▸ TASK REQUIREMENTS: Here are some records. Transcribe all of them exactly.

▸ INFORMATION GIVEN:
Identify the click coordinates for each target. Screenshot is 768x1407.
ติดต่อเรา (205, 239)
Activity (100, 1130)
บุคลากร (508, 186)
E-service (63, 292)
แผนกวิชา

▸ OUTPUT BELOW:
Identify the click coordinates for each target. Screenshot is 768x1407.
ติดต่อเรา (205, 239)
Activity (100, 1130)
บุคลากร (508, 186)
E-service (63, 292)
แผนกวิชา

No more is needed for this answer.